Part I: Cross-Sectional and Longitudinal Assessment of Patients With Dementia

Andrew Leuchter, M.D., Sara L. Simon, Ph.D., Kathleen A. Daly, M.D., M.P.H., Susan Rosenberg-Thompson, R.N., M.N., C., Michelle Abrams, R.N., Jennifer J. Dunkin, Ph.D., Ian A. Cook, M.D., Thomas F. Newton, M.D., Donald O. Walter, Ph.D., and Jeffrey L. Cummings, M.D.

Quantitative EEG Laboratory, UCLA Neuropsychiatric Institute and Hospital; the Departments of Psychiatry and Biobehavioral Sciences and Neurology, UCLA School of Medicine; and the Psychiatry Service, West Los Angeles VA Medical Center, Los Angeles, California.
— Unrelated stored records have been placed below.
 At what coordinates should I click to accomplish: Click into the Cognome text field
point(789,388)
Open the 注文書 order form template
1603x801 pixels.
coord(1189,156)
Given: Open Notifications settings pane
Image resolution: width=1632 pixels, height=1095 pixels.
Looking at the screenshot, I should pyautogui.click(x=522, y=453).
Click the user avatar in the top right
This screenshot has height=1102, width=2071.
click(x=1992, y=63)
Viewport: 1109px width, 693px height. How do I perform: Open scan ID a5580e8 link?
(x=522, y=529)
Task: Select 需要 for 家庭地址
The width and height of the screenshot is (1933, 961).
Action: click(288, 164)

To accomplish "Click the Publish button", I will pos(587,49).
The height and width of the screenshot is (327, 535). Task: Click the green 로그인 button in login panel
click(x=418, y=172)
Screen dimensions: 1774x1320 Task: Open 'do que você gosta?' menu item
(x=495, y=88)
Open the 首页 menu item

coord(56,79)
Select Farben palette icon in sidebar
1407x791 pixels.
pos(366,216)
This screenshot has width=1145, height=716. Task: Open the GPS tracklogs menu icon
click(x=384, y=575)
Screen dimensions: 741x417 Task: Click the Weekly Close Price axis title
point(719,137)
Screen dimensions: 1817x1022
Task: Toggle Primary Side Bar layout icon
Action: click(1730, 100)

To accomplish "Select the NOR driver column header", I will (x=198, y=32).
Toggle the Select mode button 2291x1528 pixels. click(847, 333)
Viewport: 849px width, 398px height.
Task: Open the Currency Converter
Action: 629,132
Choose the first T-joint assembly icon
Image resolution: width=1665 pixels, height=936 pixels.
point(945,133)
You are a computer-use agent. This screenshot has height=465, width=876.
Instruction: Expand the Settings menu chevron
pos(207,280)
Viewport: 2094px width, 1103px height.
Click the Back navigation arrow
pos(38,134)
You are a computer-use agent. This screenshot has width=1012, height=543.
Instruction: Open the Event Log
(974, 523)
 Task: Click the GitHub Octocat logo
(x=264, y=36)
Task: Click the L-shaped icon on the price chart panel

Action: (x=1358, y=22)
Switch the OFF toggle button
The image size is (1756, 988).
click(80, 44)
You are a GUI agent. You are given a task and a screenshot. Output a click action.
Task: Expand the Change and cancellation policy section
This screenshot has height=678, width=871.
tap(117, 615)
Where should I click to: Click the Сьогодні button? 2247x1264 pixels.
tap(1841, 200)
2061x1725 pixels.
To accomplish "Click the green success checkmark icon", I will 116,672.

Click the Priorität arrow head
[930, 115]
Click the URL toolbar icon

Using quantitative electroencephalographic coherence (a measure of synchronized electrical activity between brain regions) the authors examined heterogeneity in clinical presentation and outcome inpatients with dementia. Patients (N= 114) with mild-to-moderate dementia of the Alzheimer's type (DAT) or multi-infarct dementia (MID) were examined for coherence from the left hemisphere. More than 70% diagnostic accuracy in distinguishing between DAT and MID subjects was achieved using coherence measures alone. Also, decreased coherence measured across the Rolandic fissure in the left hemisphere was significantly associated with poorer functional status of subjects at 2-year follow-up, despite similar levels of cognitive impairment at baseline. These findings suggest that coherence is a useful measure for assessment and for prediction of the course of illness inpatients with dementia.